[Opening The data section]

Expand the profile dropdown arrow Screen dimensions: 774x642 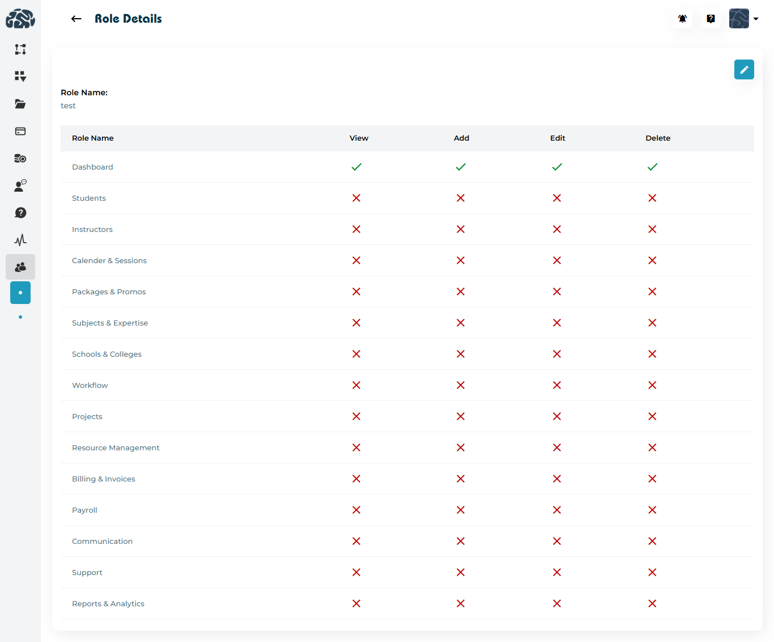point(756,19)
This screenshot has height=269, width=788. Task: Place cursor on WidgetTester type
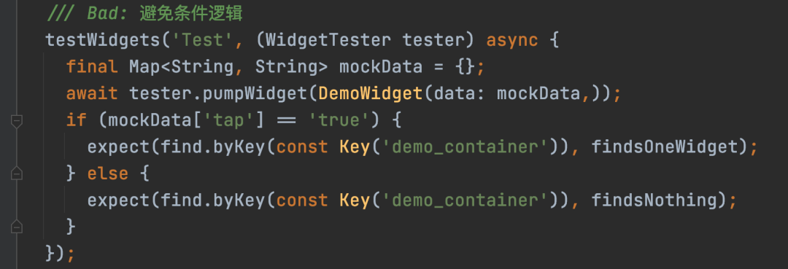tap(328, 40)
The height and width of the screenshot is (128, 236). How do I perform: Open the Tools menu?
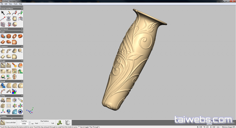pos(15,4)
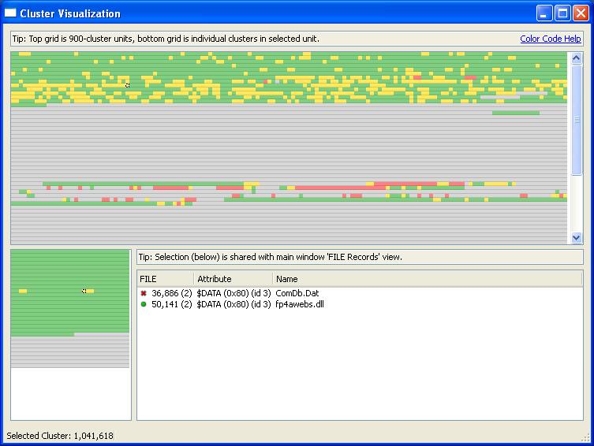594x446 pixels.
Task: Open the Color Code Help link
Action: coord(550,39)
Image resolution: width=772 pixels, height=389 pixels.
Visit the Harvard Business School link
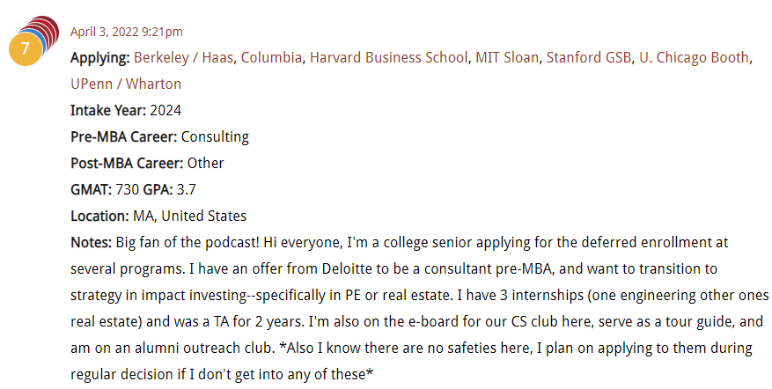pos(388,58)
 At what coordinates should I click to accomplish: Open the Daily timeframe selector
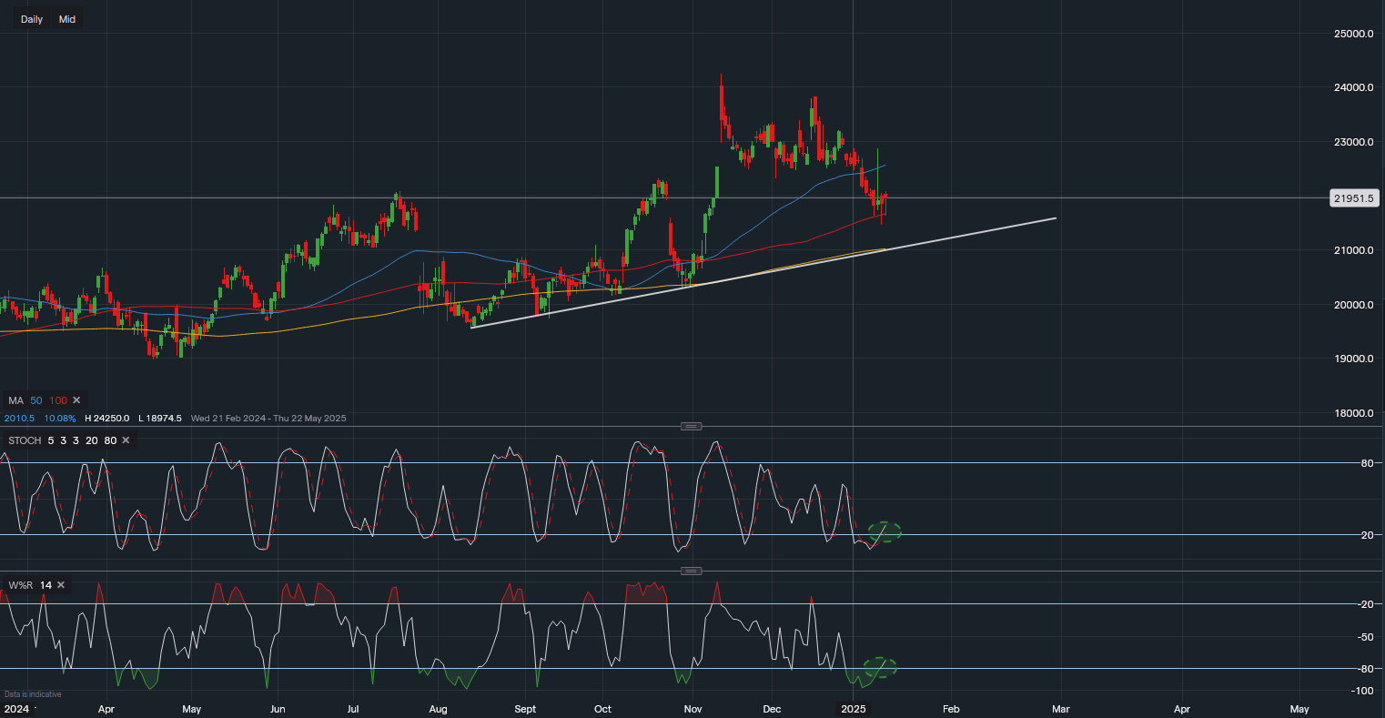[32, 19]
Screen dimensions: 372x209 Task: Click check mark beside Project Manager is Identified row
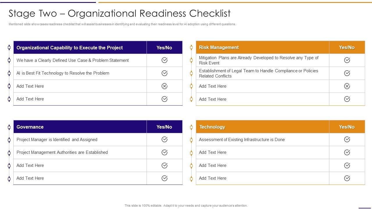click(164, 140)
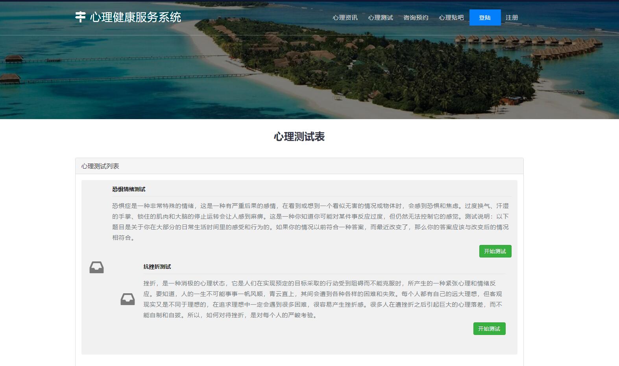Open the 心理资讯 navigation item
619x366 pixels.
coord(345,18)
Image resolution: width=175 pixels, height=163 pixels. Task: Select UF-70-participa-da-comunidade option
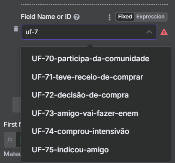(91, 59)
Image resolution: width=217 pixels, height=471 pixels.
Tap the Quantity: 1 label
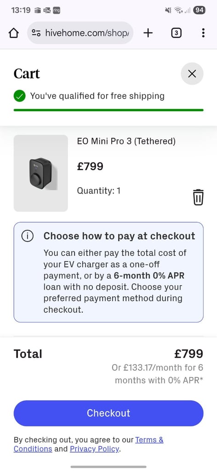pyautogui.click(x=99, y=191)
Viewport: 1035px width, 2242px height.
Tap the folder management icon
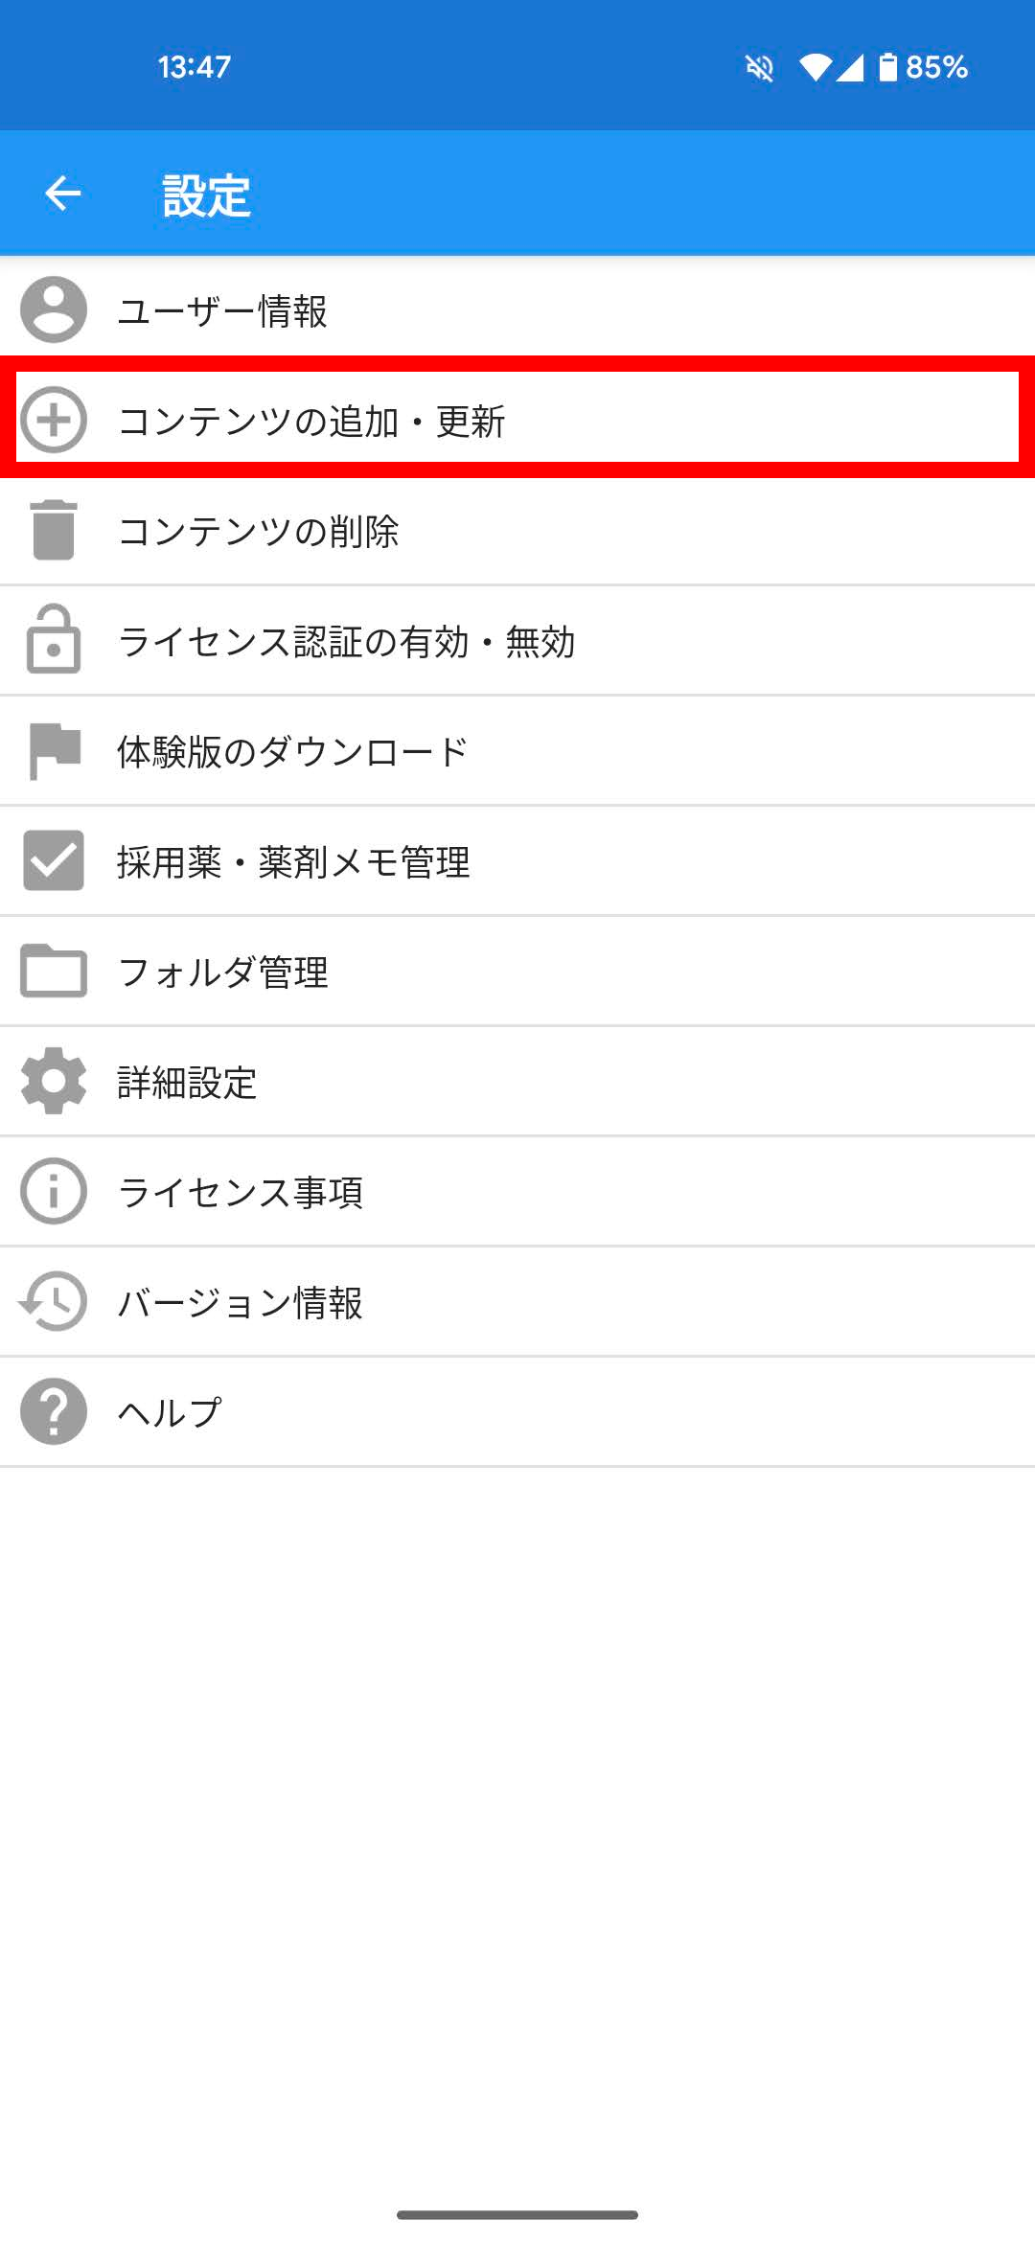coord(54,971)
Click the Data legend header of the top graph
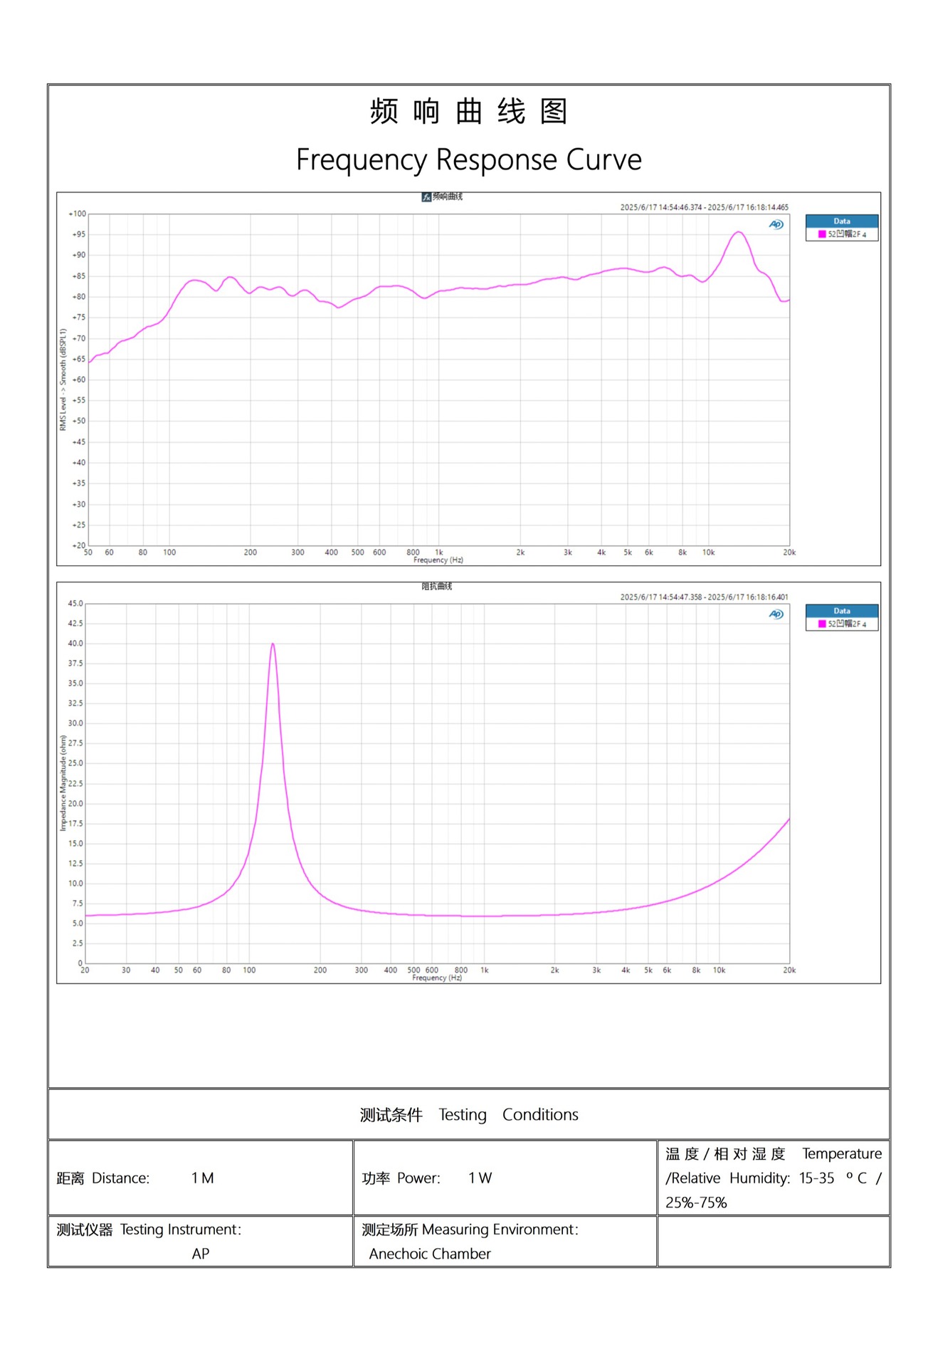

[Closing The data section]

Write out, with no pictures, only the lines from the line containing "Image resolution: width=175" through the last line of the listing above, exactly and with both ends included.

Image resolution: width=175 pixels, height=163 pixels. Task: Select UF-70-participa-da-comunidade option
(91, 59)
Image resolution: width=217 pixels, height=471 pixels.
Tap the Quantity: 1 label
pyautogui.click(x=99, y=191)
Viewport: 1035px width, 2242px height.
Tap the folder management icon
coord(54,971)
Click the Data legend header of the top graph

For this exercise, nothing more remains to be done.